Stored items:
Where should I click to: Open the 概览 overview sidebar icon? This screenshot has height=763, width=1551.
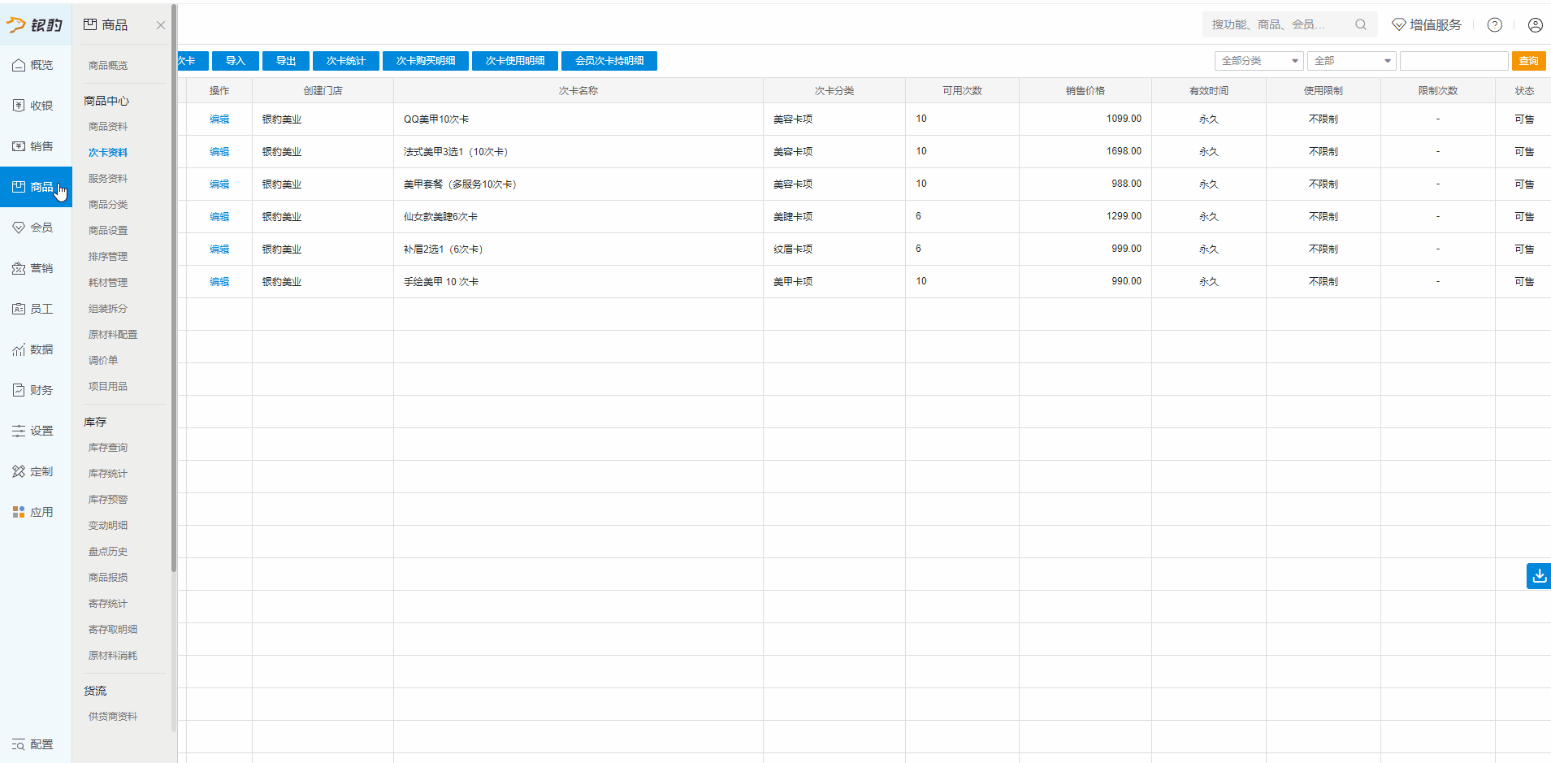19,65
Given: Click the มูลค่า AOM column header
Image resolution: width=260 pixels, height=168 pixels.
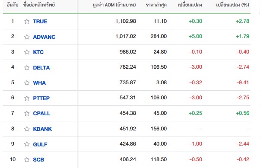Looking at the screenshot, I should (x=114, y=5).
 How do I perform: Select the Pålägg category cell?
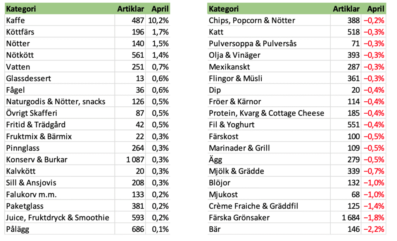(x=18, y=229)
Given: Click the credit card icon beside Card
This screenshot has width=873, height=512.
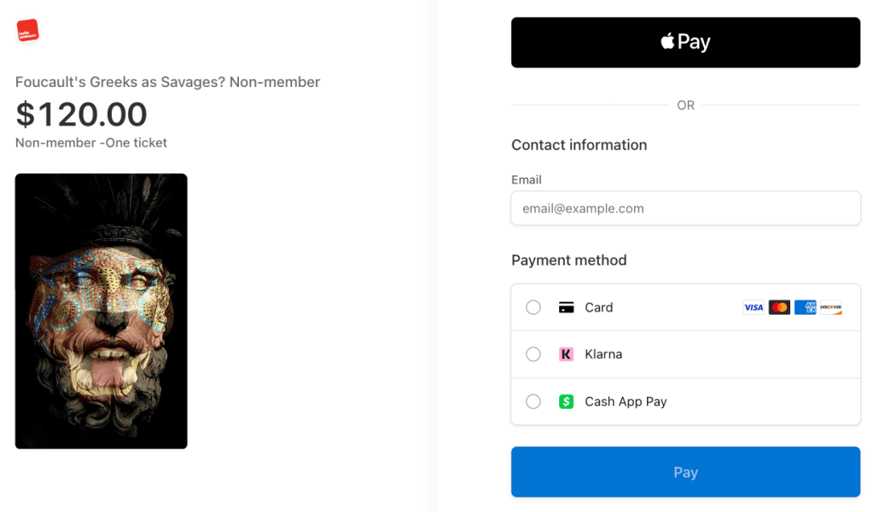Looking at the screenshot, I should tap(566, 307).
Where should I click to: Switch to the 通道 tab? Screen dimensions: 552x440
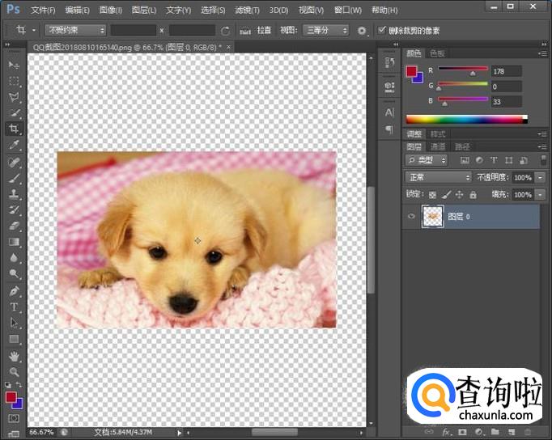(x=438, y=146)
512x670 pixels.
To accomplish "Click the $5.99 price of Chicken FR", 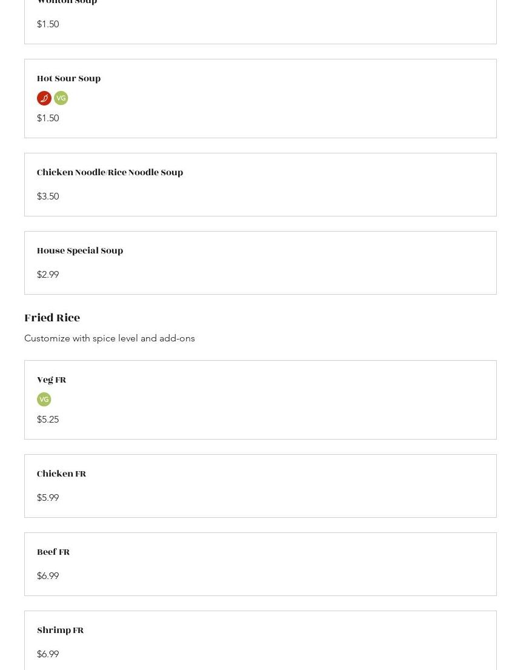I will [48, 498].
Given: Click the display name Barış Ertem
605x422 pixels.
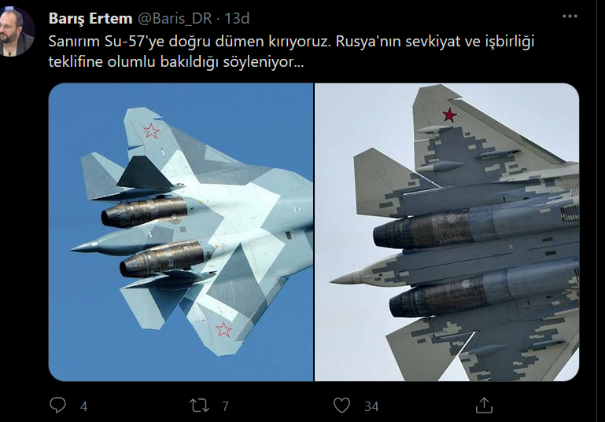Looking at the screenshot, I should point(90,19).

# ASSIGNED TASK
Copy out all lines from the records where the word "Given" appears.

# OUTPUT FOR THIS EXERCISE
Given: Click the มูลค่า AOM column header
Given: Click the credit card icon beside Card
Given: Click the display name Barış Ertem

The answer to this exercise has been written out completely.